What you will do:
Reproduce the entries in full, with no changes.

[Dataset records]
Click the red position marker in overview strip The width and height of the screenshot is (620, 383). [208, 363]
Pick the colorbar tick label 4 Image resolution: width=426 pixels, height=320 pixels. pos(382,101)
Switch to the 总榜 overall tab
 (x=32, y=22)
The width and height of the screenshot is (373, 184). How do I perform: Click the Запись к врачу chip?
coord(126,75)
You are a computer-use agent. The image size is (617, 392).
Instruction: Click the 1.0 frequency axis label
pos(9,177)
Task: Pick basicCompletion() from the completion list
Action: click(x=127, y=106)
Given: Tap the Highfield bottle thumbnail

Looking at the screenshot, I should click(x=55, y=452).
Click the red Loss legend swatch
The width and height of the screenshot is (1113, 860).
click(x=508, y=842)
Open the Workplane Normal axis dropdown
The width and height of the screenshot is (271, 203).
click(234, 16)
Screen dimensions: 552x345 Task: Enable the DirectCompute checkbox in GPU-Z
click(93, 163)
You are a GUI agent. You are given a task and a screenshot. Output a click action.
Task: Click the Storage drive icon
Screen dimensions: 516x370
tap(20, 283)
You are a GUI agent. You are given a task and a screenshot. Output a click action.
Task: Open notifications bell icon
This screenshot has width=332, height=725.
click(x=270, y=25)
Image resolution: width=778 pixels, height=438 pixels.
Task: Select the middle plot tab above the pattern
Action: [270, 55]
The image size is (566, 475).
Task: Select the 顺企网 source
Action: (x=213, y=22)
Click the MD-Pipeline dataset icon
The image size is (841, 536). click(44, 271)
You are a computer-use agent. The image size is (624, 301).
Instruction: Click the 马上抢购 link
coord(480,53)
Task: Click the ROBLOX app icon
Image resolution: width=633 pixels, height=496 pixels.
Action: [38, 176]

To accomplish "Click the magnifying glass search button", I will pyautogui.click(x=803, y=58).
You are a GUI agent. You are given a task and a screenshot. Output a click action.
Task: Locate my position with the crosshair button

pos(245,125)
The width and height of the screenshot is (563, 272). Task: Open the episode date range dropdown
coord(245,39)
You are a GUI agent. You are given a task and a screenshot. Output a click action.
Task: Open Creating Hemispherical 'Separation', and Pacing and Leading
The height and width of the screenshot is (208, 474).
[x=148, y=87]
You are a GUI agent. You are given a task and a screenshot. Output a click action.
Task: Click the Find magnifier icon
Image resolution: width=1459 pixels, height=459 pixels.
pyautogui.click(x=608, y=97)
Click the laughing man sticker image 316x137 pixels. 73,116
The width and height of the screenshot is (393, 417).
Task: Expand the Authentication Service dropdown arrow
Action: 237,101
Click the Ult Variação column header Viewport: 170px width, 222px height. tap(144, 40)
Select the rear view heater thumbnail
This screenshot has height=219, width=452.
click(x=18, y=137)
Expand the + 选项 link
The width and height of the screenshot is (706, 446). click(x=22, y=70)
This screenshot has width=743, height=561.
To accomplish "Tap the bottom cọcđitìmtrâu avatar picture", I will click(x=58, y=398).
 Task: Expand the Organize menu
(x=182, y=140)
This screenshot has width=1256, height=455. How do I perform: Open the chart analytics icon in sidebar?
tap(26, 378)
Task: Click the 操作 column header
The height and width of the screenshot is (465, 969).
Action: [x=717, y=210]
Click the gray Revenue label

Task result:
Click the red position marker in overview strip The width and height of the screenshot is (620, 383). [208, 363]
Pick the colorbar tick label 4 Image resolution: width=426 pixels, height=320 pixels. pos(382,101)
Switch to the 总榜 overall tab
 (x=32, y=22)
The width and height of the screenshot is (373, 184). How do I perform: Click the Запись к врачу chip?
coord(126,75)
You are a computer-use agent. The image size is (617, 392).
Instruction: Click the 1.0 frequency axis label
pos(9,177)
Task: Pick basicCompletion() from the completion list
Action: click(x=127, y=106)
Given: Tap the Highfield bottle thumbnail

Looking at the screenshot, I should click(x=55, y=452).
Click the red Loss legend swatch
The width and height of the screenshot is (1113, 860).
click(x=508, y=842)
Open the Workplane Normal axis dropdown
The width and height of the screenshot is (271, 203).
click(234, 16)
Screen dimensions: 552x345 Task: Enable the DirectCompute checkbox in GPU-Z
click(93, 163)
You are a GUI agent. You are given a task and a screenshot. Output a click action.
Task: Click the Storage drive icon
Screen dimensions: 516x370
tap(20, 283)
You are a GUI agent. You are given a task and a screenshot. Output a click action.
Task: Open notifications bell icon
This screenshot has width=332, height=725.
click(x=270, y=25)
Image resolution: width=778 pixels, height=438 pixels.
Task: Select the middle plot tab above the pattern
Action: [270, 55]
The image size is (566, 475).
Task: Select the 顺企网 source
Action: (x=213, y=22)
Click the MD-Pipeline dataset icon
The image size is (841, 536). click(44, 271)
You are a computer-use agent. The image size is (624, 301).
Instruction: Click the 马上抢购 link
coord(480,53)
Task: Click the ROBLOX app icon
Image resolution: width=633 pixels, height=496 pixels.
Action: [38, 176]

To accomplish "Click the magnifying glass search button", I will pyautogui.click(x=803, y=58).
You are a GUI agent. You are given a task and a screenshot. Output a click action.
Task: Locate my position with the crosshair button

pos(245,125)
The width and height of the screenshot is (563, 272). Task: Open the episode date range dropdown
coord(245,39)
You are a GUI agent. You are given a task and a screenshot. Output a click action.
Task: Open Creating Hemispherical 'Separation', and Pacing and Leading
The height and width of the screenshot is (208, 474).
[x=148, y=87]
You are a GUI agent. You are given a task and a screenshot. Output a click action.
Task: Click the Find magnifier icon
Image resolution: width=1459 pixels, height=459 pixels.
pyautogui.click(x=608, y=97)
Click the laughing man sticker image 316x137 pixels. 73,116
The width and height of the screenshot is (393, 417).
Task: Expand the Authentication Service dropdown arrow
Action: 237,101
Click the Ult Variação column header Viewport: 170px width, 222px height. tap(144, 40)
Select the rear view heater thumbnail
This screenshot has height=219, width=452.
click(x=18, y=137)
Expand the + 选项 link
The width and height of the screenshot is (706, 446). click(x=22, y=70)
This screenshot has width=743, height=561.
To accomplish "Tap the bottom cọcđitìmtrâu avatar picture", I will click(x=58, y=398).
 Task: Expand the Organize menu
(x=182, y=140)
This screenshot has width=1256, height=455. How do I perform: Open the chart analytics icon in sidebar?
tap(26, 378)
Task: Click the 操作 column header
The height and width of the screenshot is (465, 969).
Action: [x=717, y=210]
Click the gray Revenue label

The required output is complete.